Tuesday, August 9, 2011
Exhibit Hall 3, Austin Convention Center
Efthalia K. Chatziefstratiou, Department of Civil and Environmental Engineering and Geodetic Science, The Ohio State University, Columbus, Gil Bohrer, Department of Civil and Environmental Engineering and Geodetic Science, Ohio State University, Columbus, OH, Warren E. Heilman, USDA, Steven Garrity, OSU and Matthew B. Dickinson, Northern Research Station, US Forest Service, Delaware, OH

In this work, we present a software tool that allows fire managers to predict tree mortality and stem-damage in the occasion of a prescribed forest fire. When prescribing a fire, it is important for managers to predict tree mortality and the extent of stem damage, given the fuel conditions and burn design. Firestem II is a physically-based thermodynamic 2-D model of tree stem injury as a function of external heat forcing. It provides increased capability for predicting fire-induced mortality and damage before a fire occurs. It resolves the remaining moisture in the stem, maximal temperature and degree of charring, which are further integrated to an overall damage extent and viability index.
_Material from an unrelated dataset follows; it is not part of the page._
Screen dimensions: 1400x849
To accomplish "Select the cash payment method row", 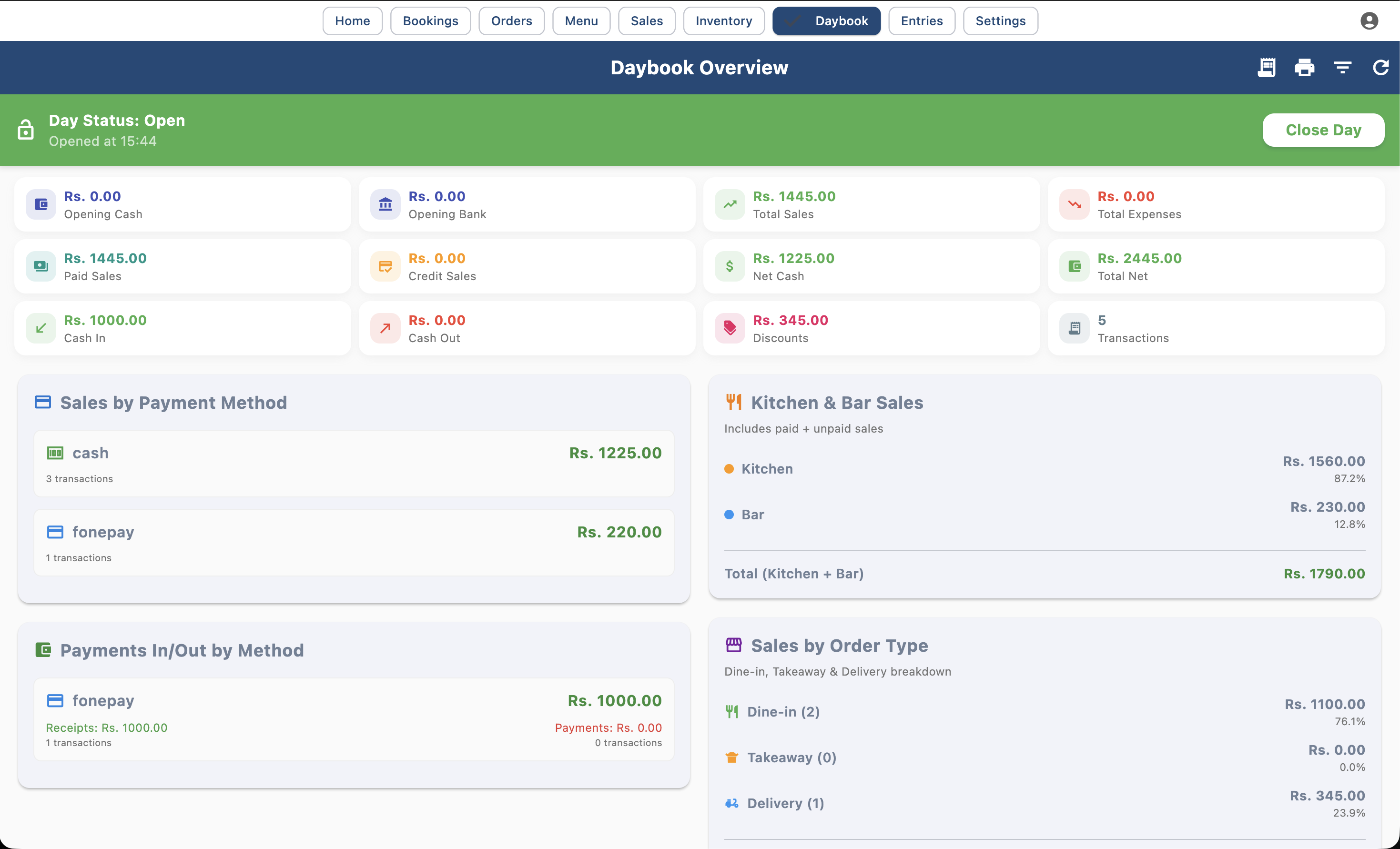I will pos(354,464).
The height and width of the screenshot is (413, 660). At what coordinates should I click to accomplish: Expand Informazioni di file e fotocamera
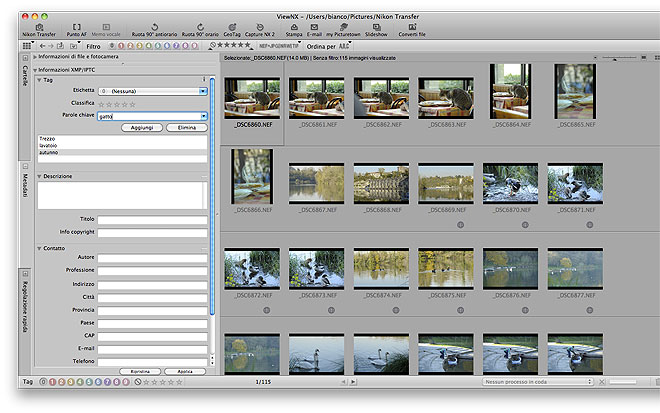click(37, 58)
FireStem II allows the heat forcing from the fire to be prescribed as a dynamic time series and be heterogeneous around the stem. Other current 1-D models do not account for differential heating rates and damage responses around stems. A complete girdling of the tissue around the stem is needed to drive tree mortality. The realism and dynamics of this model allow it to be linked to a fire behavior model, that will provide it with detailed heating rates as produced in different heights above ground and at different locations throughout the burn area, and take into consideration the uneven heating in the circumferential direction. For example, as the fire-line passes a tree, it burns the front surface most intensely, and turbulence wake at the lee side of the stem captures heat that leads to increased damage at the back, while the sides of the stem may be less affected.


A prescribed fire was conducted in the Pine Barrens State Forest in NJ. We used data from that prescribed fire to examine the extent of the damage to trees in the burned stand. We calculated the depth of necrosis of trees at different locations in the stand, and of different species and sizes. We looked at various heights of trees, in order to be able to simulate the damage of the whole trees. The results will allow us to improve current knowledge about the effects of the targeted fire conditions during a prescribed burn on damage and mortality of trees of different species and ages.